Por eso me gusta tanto, como a muchos millones de personas alrededor del mundo, esa conocidísima canción de Violeta Parra que cantara Mercedes Sosa y que se llama “Gracias a la vida”. Porque si somos sinceros, a pesar de todos los pesares: el covid-19, los desastres naturales, el desempleo, la insistencia de los políticos por robarnos la serenidad, etc. siempre hay motivos para agradecer.
Yo, para el caso, no dejo de dar gracias a Dios por ese regalo imponente que es la amistad.
Desde niño he tenido la suerte de haber encontrado gente con la que jugar, conversar, tomarme un café o una copa de vino. Nunca me ha faltado un hombro sobre el que llorar ni alguien con quien reír a carcajadas. No me atrevo a hacer un elenco de esa gente que ocupa alguna parcela de mi corazón y de mi cabeza porque resultaría largo.
No dejo nunca de agradecer, que en un país como el nuestro, nunca me haya faltado el trabajo. Y, encima, un trabajo con sentido, con propósito. Tal vez porque la educación garantiza un altísimo salario espiritual, y me ha dado de comer, bastante bien, los últimos 38 años de mi vida, sería ingrato si me quejara. Hoy por hoy, encima, trabajo en una institución en la que me siento valorado y respetado, y en la que formo parte de un equipo como, seguramente hay pocos.

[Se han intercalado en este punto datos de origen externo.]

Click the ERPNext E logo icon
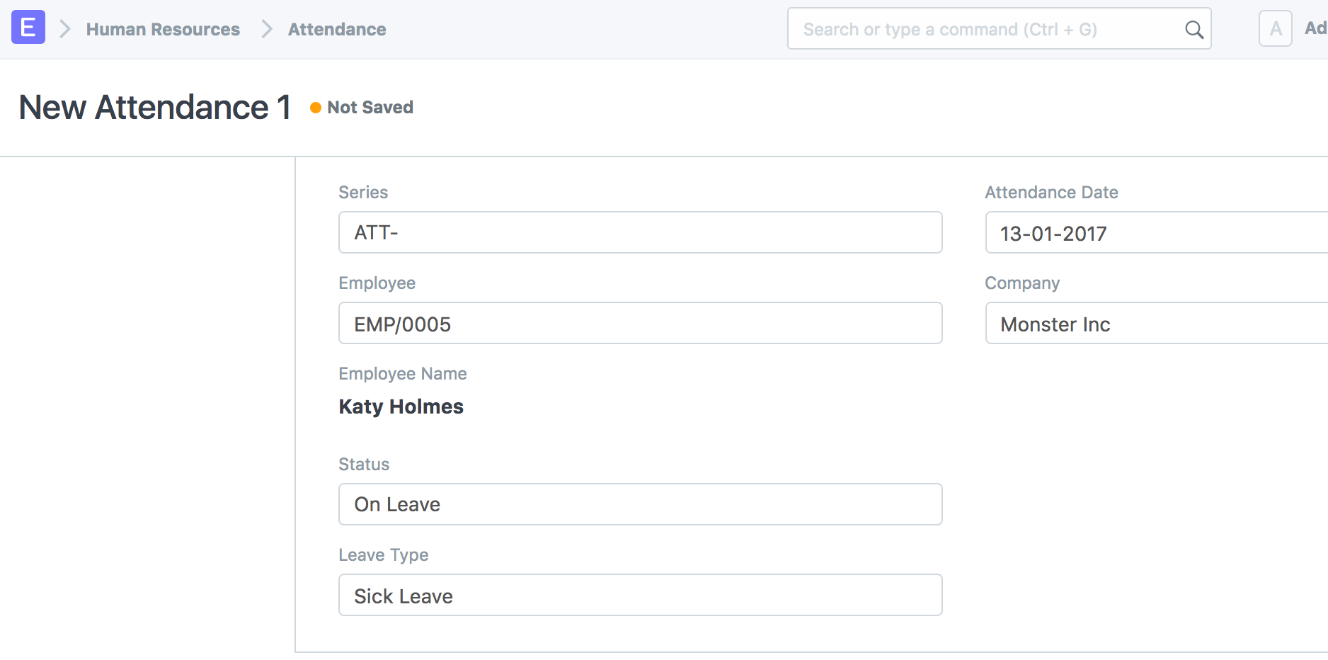28,28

Luego, salud no me ha faltado. Hace poco más de un año me fue diagnosticada una dolencia de entidad, de esas cuyo tratamiento resulta más que oneroso en la Honduras de allá. Pero, si fuera supersticioso diría que los astros se han alineado. Aparte de haber caído en manos de un médico experto en el asunto, los medicamentos y los medios para adquirirlos han ido apareciendo de una manera, me atrevo a decir, milagrosa. De modo que parece habrá Róger para rato.
Y la familia…la familia merece una columna aparte. Ocupa, evidentemente, mucho más que un párrafo.